For fledgling medical students, slicing into their first cadaver can be an important rite of passage.
They often enter the anatomy lab as skittish new trainees and leave it as self-assured future physicians, having spent weeks or months digging fingers-first into the secrets of the human body.
That, at least, is the view of Benjamin Rosser, the head of Saskatchewan’s only anatomy lab, a place that is now at the centre of a debate about whether all medical students – not just future surgeons or specialists – should still have to perform traditional dissections before they become MDs.
About half of Canada’s medical schools have already traded complete dissections for a combination of pre-cut body parts and new imaging technologies that offer a faster route to teaching basic anatomy. Speed is of the essence because, as medical knowledge expands, some schools are finding it difficult to squeeze a complete dissection into undergraduates’ jam-packed schedules.
The University of Saskatchewan’s College of Medicine decided earlier this year to phase out full dissections from the core curriculum for undergraduates, a move the school made as it prepares to build a new $3.85-million human structures laboratory that is expected to open in 2016 or 2017. Dissections will still be offered as an elective or clerkship.
But proponents of mandatory dissections, including Dr. Rosser, the head of anatomy and cell biology at the U of S, say medical students will miss out on something fundamental if they are not required to wield their own scalpels on their own cadavers.

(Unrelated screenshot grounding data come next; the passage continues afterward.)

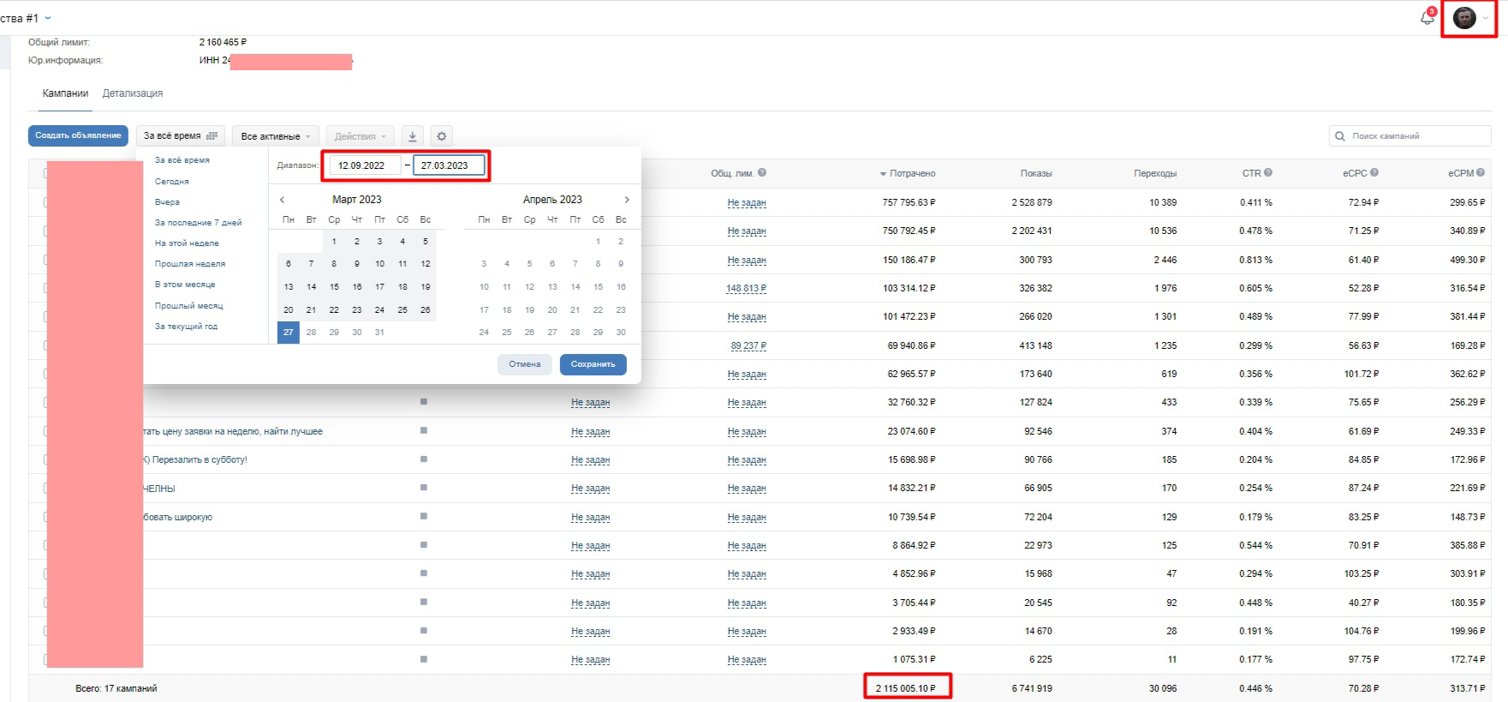Select the Прошлый месяц preset range
This screenshot has height=702, width=1508.
point(188,306)
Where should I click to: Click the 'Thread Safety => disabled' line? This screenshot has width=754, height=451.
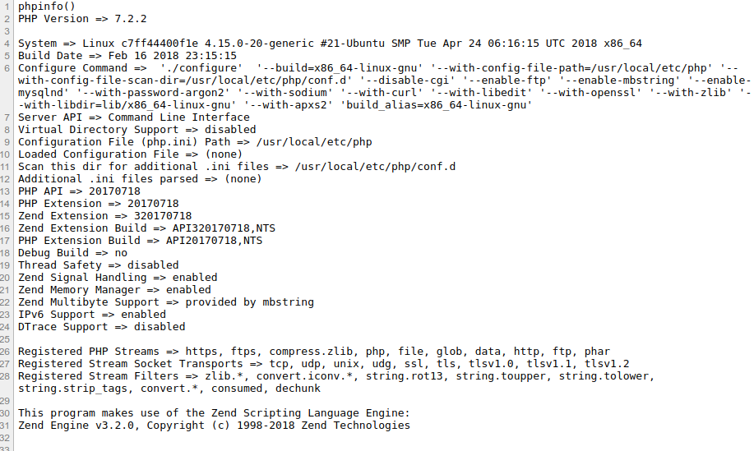pos(98,265)
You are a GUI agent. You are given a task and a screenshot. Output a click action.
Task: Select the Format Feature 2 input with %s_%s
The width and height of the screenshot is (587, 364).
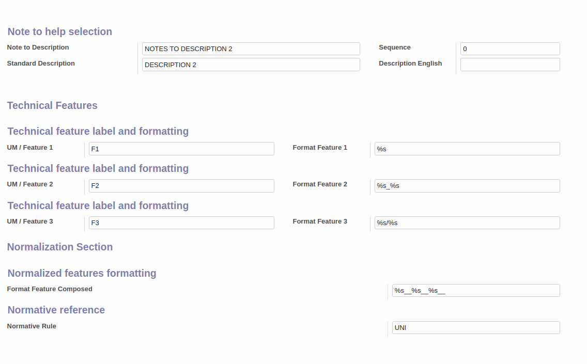467,186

“It’s like the difference between watching somebody show you how to drive a car,” he said, “and actually driving it.”
There is no accreditation requirement for active dissections at Canadian medical schools.
Research on the best way to teach anatomy is mixed, according to Nick Ovsenek, the associate dean of biomedical sciences and graduate studies at the medical college at the U of S, and author of the report that recommended doing away with mandatory dissections. “If you look at the literature, it’s a polarized environment. The jury is out,” he said. Dr. Rosser disagreed, saying full dissections remained a gold standard for teaching anatomy.
So the question for medical schools is: What is the best use of undergraduates’ limited time? Especially if the bulk of those undergraduates plan to become family doctors?
“There’s so much pressure to put other material in the curriculum, and [dissections] is one place where time and energy on the students’ part can be extracted,” said John Bertram, co-ordinator of anatomy teaching at the University of Calgary’s faculty of medicine, which already offers the anatomy teaching regime U of S is adopting. Of 170 first-year medical students at the U of C, he estimated that fewer than 10 usually choose the elective that includes full dissection.
Maxwell Hincke, head of the division of clinical and functional anatomy in the faculty of medicine at the University of Ottawa, pointed out that medical students who go on to become surgeons or other hands-on specialists dissect cadavers as part of their post-grad training.
“In the last few years there has been increasing emphasis on what is relevant to the family medicine practitioner,” he said, noting that dissections have been optional for more than 30 years at the U of O. “We know that more than 50 per cent of our students are going to be family doctors.”
In his report, Dr. Ovsenek of the U of S estimated that making active cadaveric dissections optional would cut the number of hours undergraduate medical students devote to gross anatomy by 70, from 92 hours down to 22.
His report suggested there could be a minor monetary savings to scaling back the school’s body donation program from 30 or 40 cadavers a year to roughly half that, something Dr. Rosser argued would be virtually impossible if the school intends to keep a fresh supply of pre-cut body parts on hand and to continue offering dissections as an elective.
Dr. Ovsenek said in an interview that U of S does not expect to save much money from cutting back on bodies, all of which are bequeathed by people who want their deaths to further the training of future MDs. Big savings would have been possible if U of S had opted to do away entirely with cadavers and the morgue and staff necessary to preserve and prepare them. But the school opted for a “middle route” instead, he said.
The country’s top medical schools, including those at the University of Toronto, McGill and the University of British Columbia, all still make complete dissections mandatory, as do the majority of U.S. medical schools.
First-year students at the U of T work in teams on their own cadavers, but have access to 70 bodies spread across nine labs. That allows students to view and touch bodies of all shapes and sizes, said Michael Wiley, a professor of anatomy at the school’s faculty of medicine.
The traditional method also instills a respect for life and death in budding doctors, he added. Before they cut into their cadavers, Dr. Wiley always tells his students: “This is your first patient and it is the most vulnerable patient you’ll ever have. It’s up to you to look after them.”